• INFORMATION GIVEN:
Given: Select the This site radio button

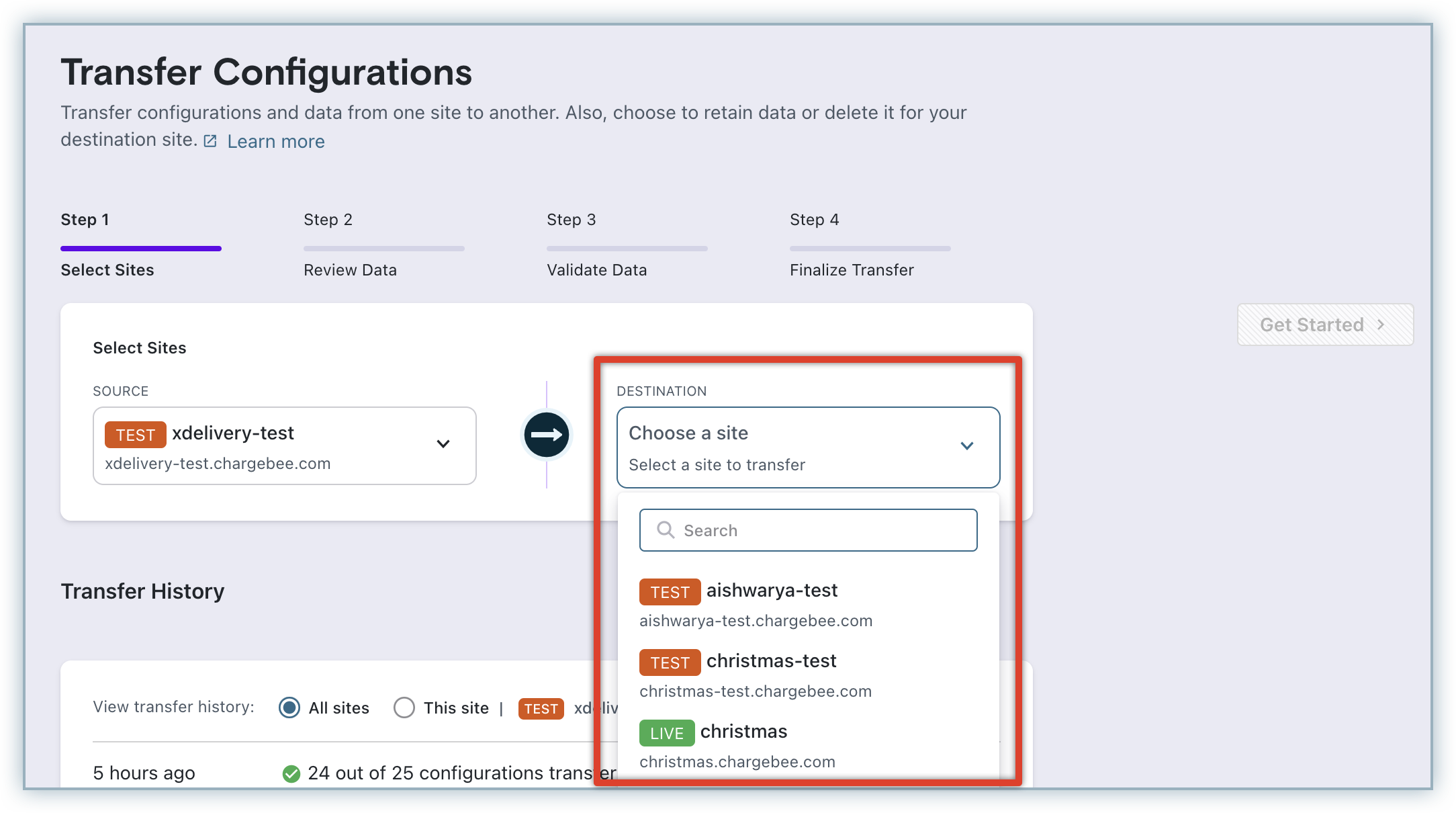Looking at the screenshot, I should (404, 708).
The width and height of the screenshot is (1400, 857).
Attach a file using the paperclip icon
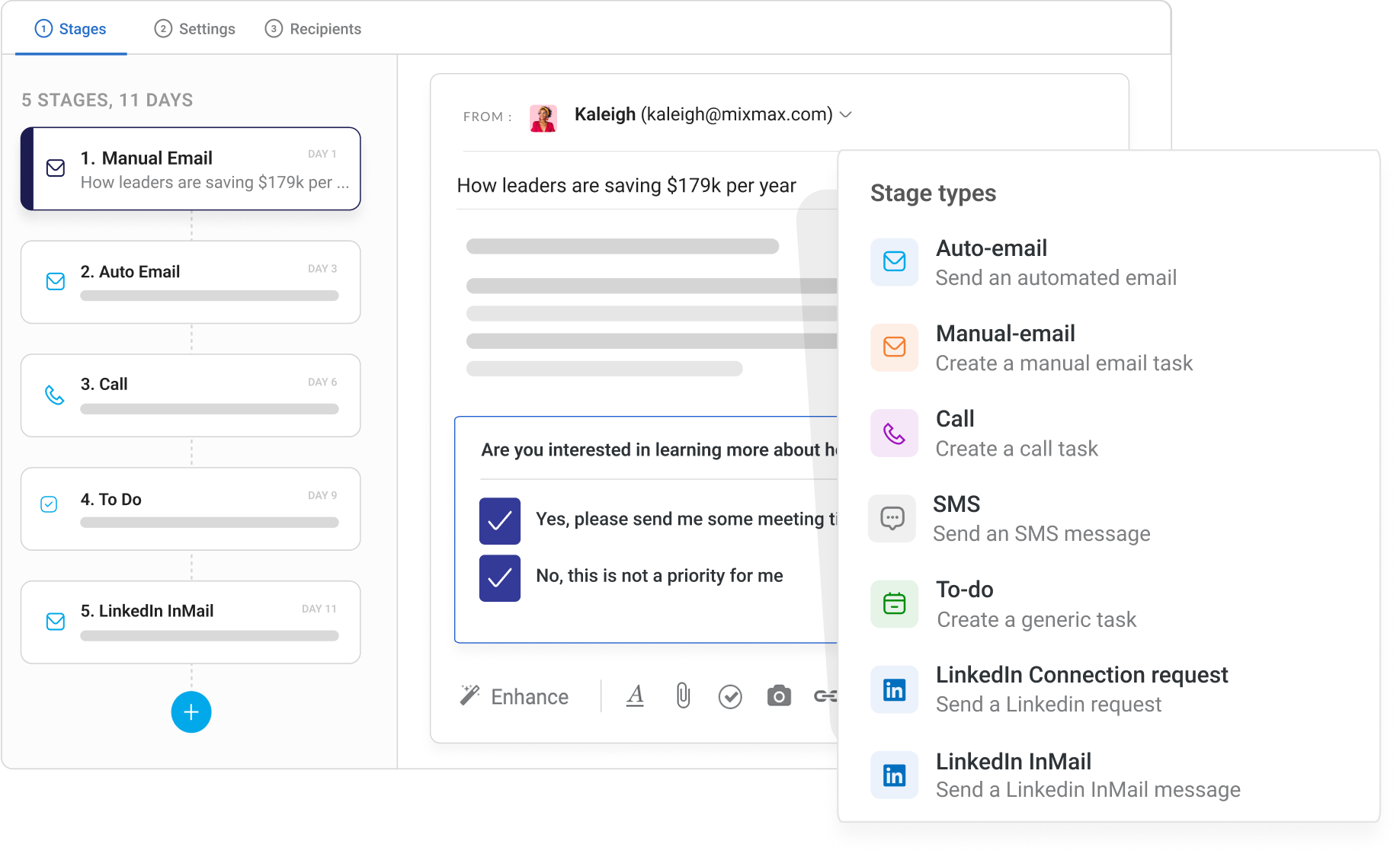tap(682, 696)
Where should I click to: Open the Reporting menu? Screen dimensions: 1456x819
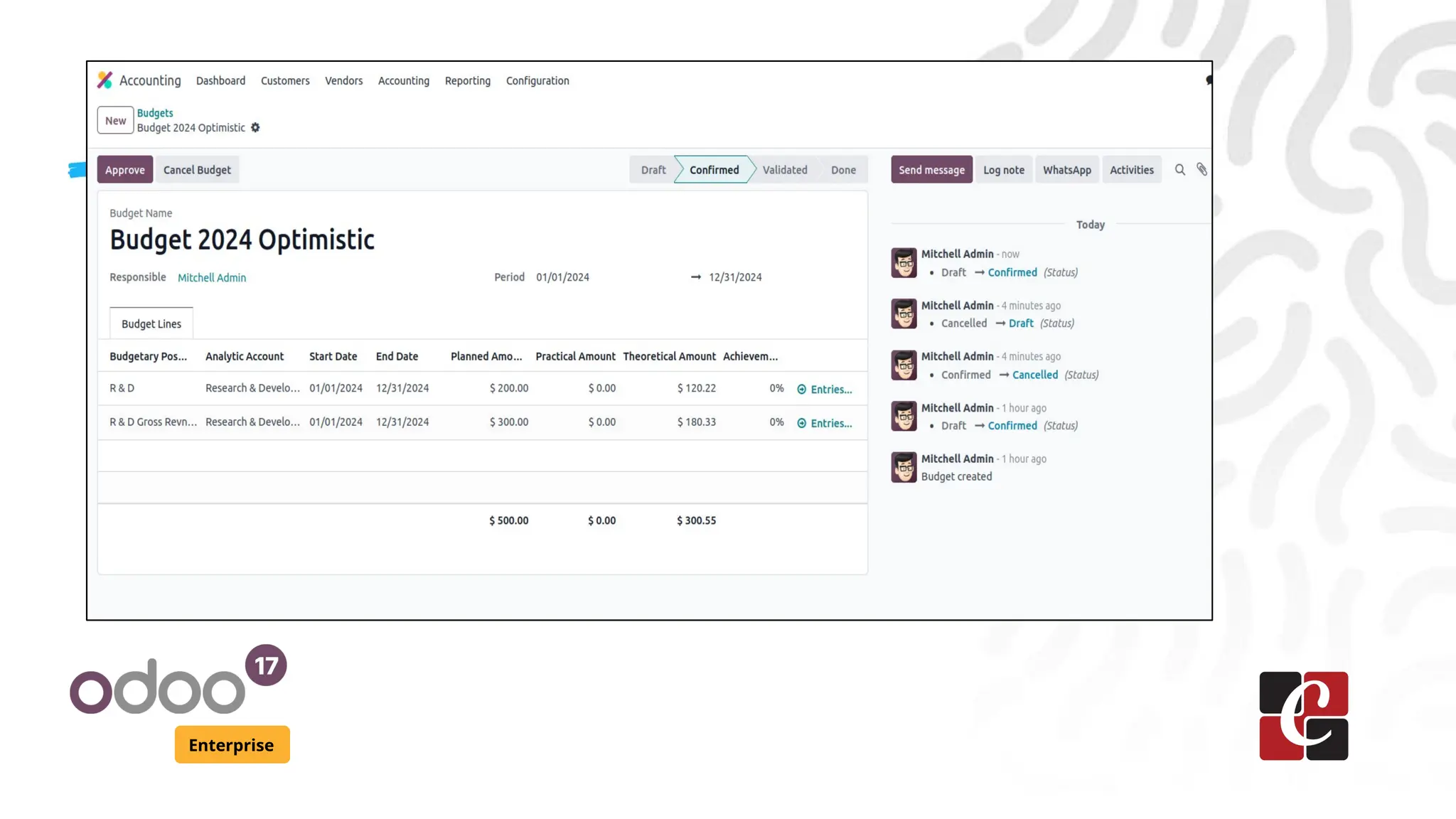(467, 81)
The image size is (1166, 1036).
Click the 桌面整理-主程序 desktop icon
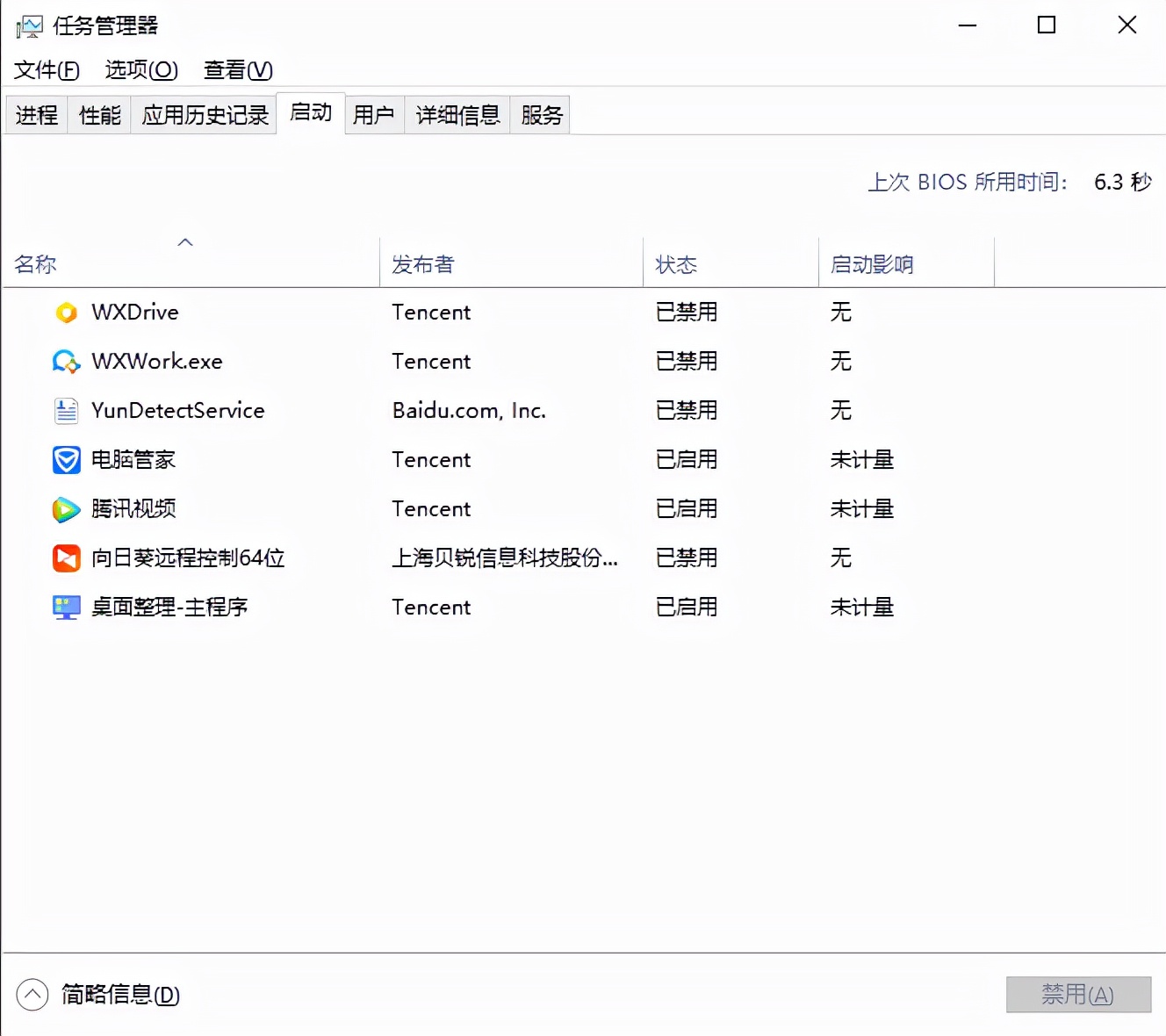coord(65,607)
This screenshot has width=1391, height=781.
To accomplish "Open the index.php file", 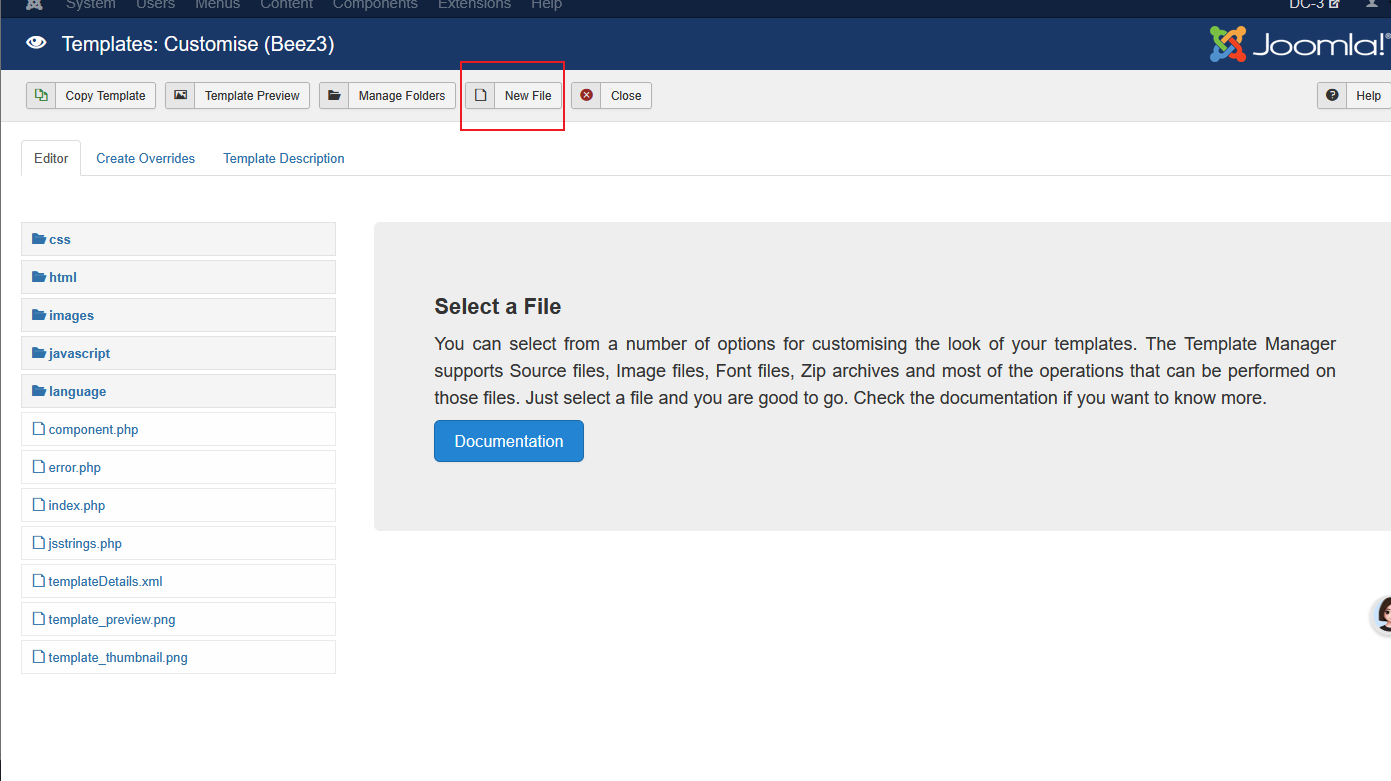I will tap(76, 506).
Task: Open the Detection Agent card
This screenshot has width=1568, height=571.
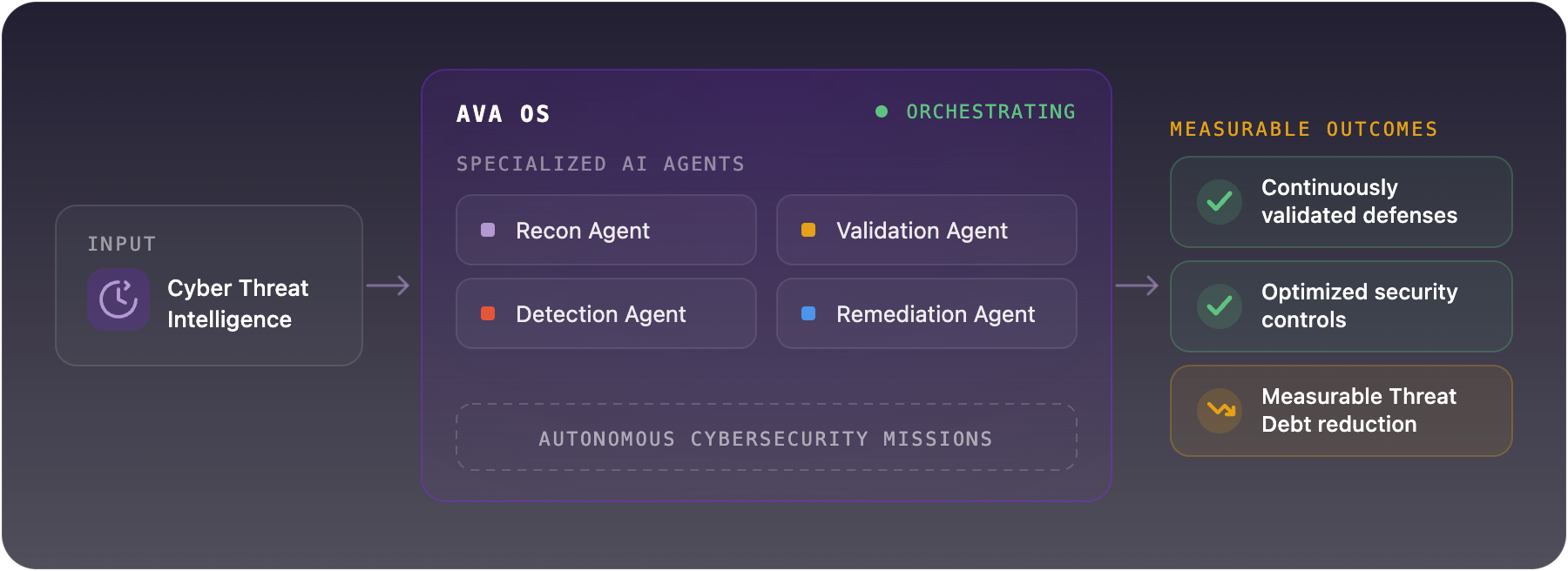Action: click(606, 313)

• YOUR TASK:
Which lines in the records above contain the string "width", with case counting? Show each such line in full.

• CORRECT ANSWER:
The width and height of the screenshot is (1400, 857).
This screenshot has width=1391, height=781.
This screenshot has width=1568, height=571.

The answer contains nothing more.